*Written instruction*: Pick up the lecture slides on t-tests below where they end, and carry them forward in the same style.

Statistiek I

$t$-tests

Martijn Wieling
University of Groningen

Question 1: last lecture

Last lecture

  • How to reason about the population using a sample (CLT)
  • Calculating the standard error (\(SE\))
    • Standard error: used when reasoning about the population using a sample
    • Standard deviation: used when comparing an individual to the population
  • Calculating a confidence interval
  • Specifying a concrete testable hypothesis based on a research question
  • Specifying the null (\(H_0\)) and alternative hypothesis (\(H_a\))
  • Conducting a \(z\)-test and using the results to evaluate a hypothesis
  • Definition of a \(p\)-value: probability of data given that \(H_0\) is true
  • Evaluating the statistical significance given \(p\)-value and \(\alpha\)-level
  • Difference between a one-tailed and a two-tailed test
  • Type I and II errors

This lecture

  • Introduction to \(t\)-test
  • Three types of \(t\)-tests:
    • Single sample \(t\)-test
    • Independent samples \(t\)-test
    • Paired samples \(t\)-test
  • Effect size
  • How to report?

Introduction: \(t\)-test similar to \(z\)-test

  • Last lecture: \(z\)-test is used for comparing averages when \(\sigma\) is known
    • \(\sigma\) is only known for standardized tests, such as IQ tests
  • When \(\sigma\) is not known (in most cases), we can use the \(t\)-test
    • This test includes an estimation of \(\sigma\) based on sample standard deviation \(s\)

Calculating \(t\)-value

  • Very similar to calculating \(z\)-value for a sample (using standard error):

\[t = \frac{m - \mu}{s / \sqrt{n}} \hspace{70pt} z = \frac{m - \mu}{\sigma / \sqrt{n}}\]

  • Only difference: sample standard deviation \(s\) is used instead of \(\sigma\)
  • The precise formula depends on the type of \(t\)-test (independent samples, etc.)
    • (But for the exam, you only have to know the basic formulas shown above)

Obtaining \(p\)-values on the basis of \(t\)-values

  • \(z\)-values are compared to the standard normal distribution
  • But \(t\)-values are compared to the \(t\)-distribution
  • \(t\)-distributions look similar to the standard normal distribution
    • but dependent on the number of degrees of freedom (dF)

Saved entries
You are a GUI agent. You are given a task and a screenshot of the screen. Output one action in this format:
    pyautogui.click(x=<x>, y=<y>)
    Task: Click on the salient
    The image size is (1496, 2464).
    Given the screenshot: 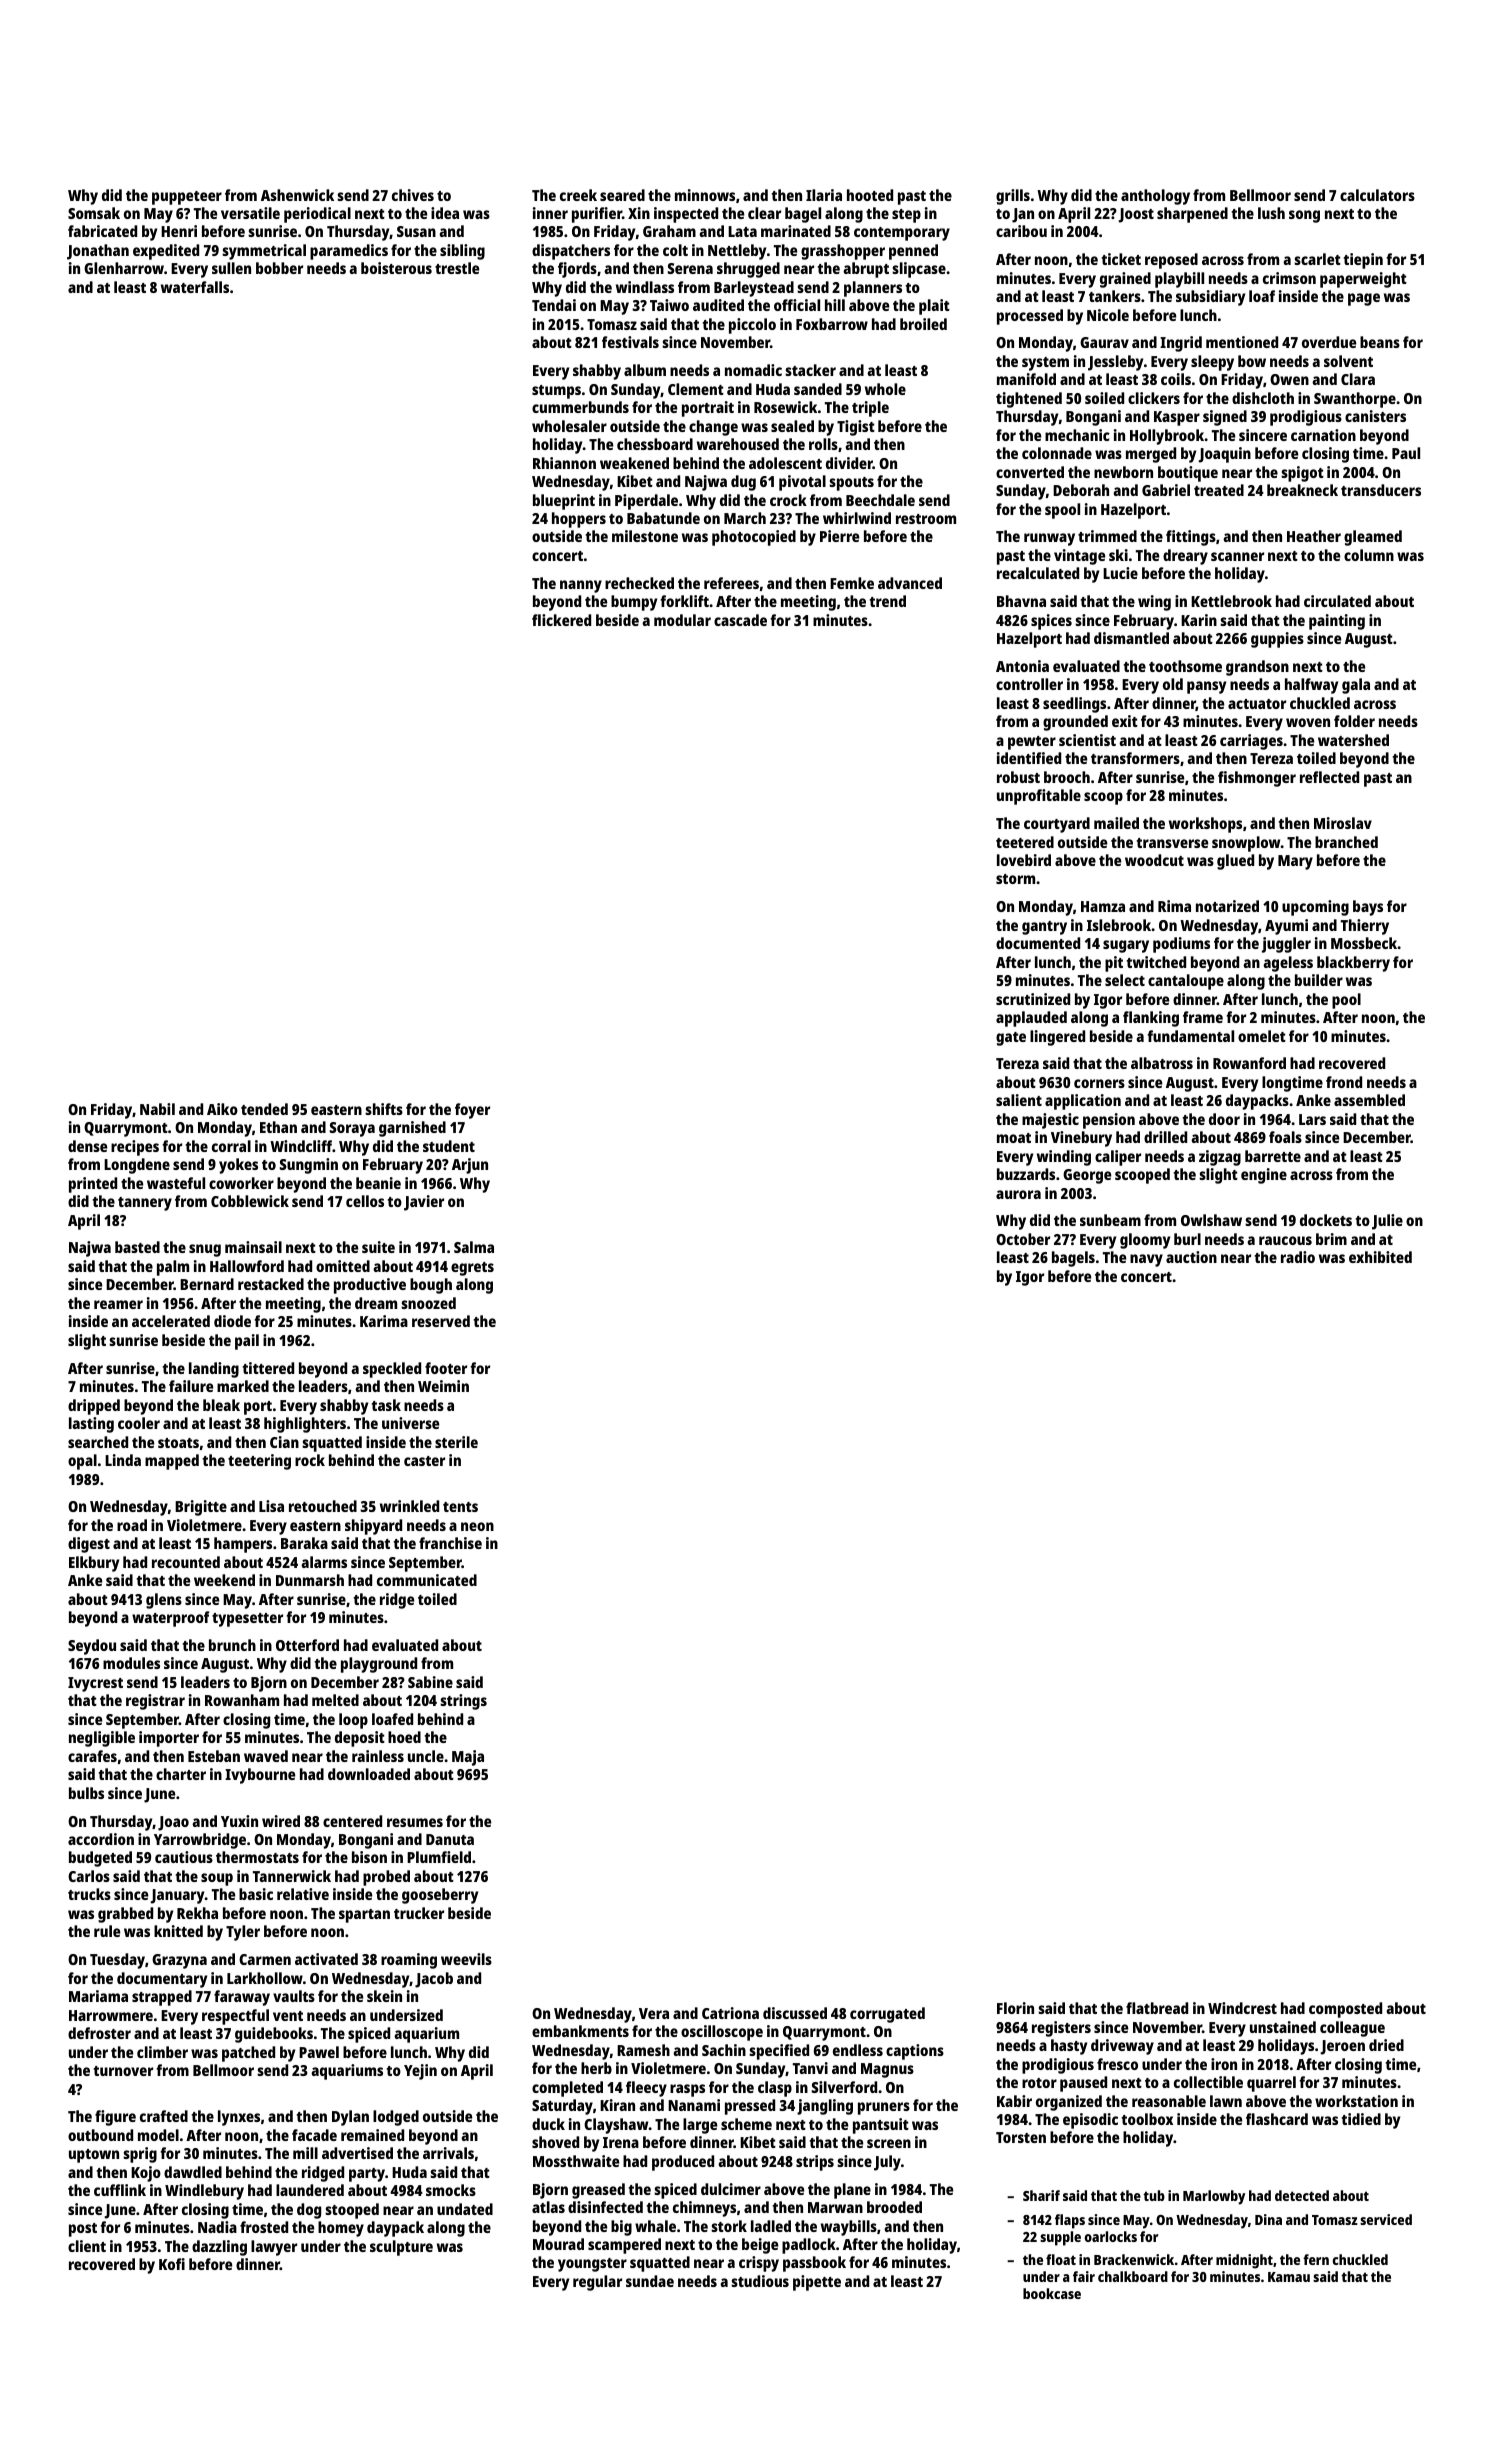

*Exercise response*:
What are degrees of freedom?

  • There are five balloons each having a different color
  • There are five students (\(n = 5\)) who need to select a balloon
    • If 4 students have selected a balloon (dF = 4), student nr. 5 gets the last balloon
  • Similarly: if we have a fixed mean value calculated from 10 values
    • 9 values may vary in their value, but the 10th is fixed: dF = 10 - 1 = 9

Question 2

\(t\)-distribution vs. normal distribution

  • Difference between normal distribution and \(t\)-distribution is large for small dFs
  • When dF \(\geq\) 100, the difference is negligible
  • As the shape differs, the \(p\)-value associated with a certain \(t\)-value also changes
  • That is why it is essential to specify dF when describing the results of a \(t\)-test:
    \(t\)(dF)

Visualizing \(t\)-distributions

plot of chunk unnamed-chunk-1

  • For significance (given \(\alpha\)), higher (abs.) \(t\)-values are needed than \(z\)-values (but only when dF < 100, otherwise \(z\) and \(t\) are equal)
qt(0.025, df = 10, lower.tail = F)  # crit. t-value (alpha = 0.025) for dF = 10
# [1] 2.2281

Question 3

Answer to question 3

pt(2, 10, lower.tail = F) * 2  # two-sided p-value = 2 * one-sided p-value
# [1] 0.073388

plot of chunk unnamed-chunk-4

  • Dark gray area: \(p\) < 0.05 (2-tailed)

Three types of \(t\)-tests

  • Single sample \(t\)-test: compare mean with fixed value
  • Independent sample \(t\)-test: compare the means of two independent groups
  • Paired \(t\)-test: compare pairs of (dependent) values (e.g., repeated measurements of same subjects)
  • Requirement for all \(t\)-tests: Data should be approximately normally distributed
    • Otherwise: use non-parametric tests (discussed in next lecture)

Single sample \(t\)-test

\[t = \frac{m - \mu}{s / \sqrt{n}}\]

  • Used to compare mean to fixed value
  • \(H_0\): \(\mu = \mu_0\) and \(H_a\): \(\mu \neq \mu_0\)
  • Larger \(t\)-values give reason to reject to \(H_0\)
  • Automatic calculation in R using function t.test()
  • Standardized effect size is measured as difference in standard deviations
    • Cohen's \(d\): \(d = (m - \mu) / s\)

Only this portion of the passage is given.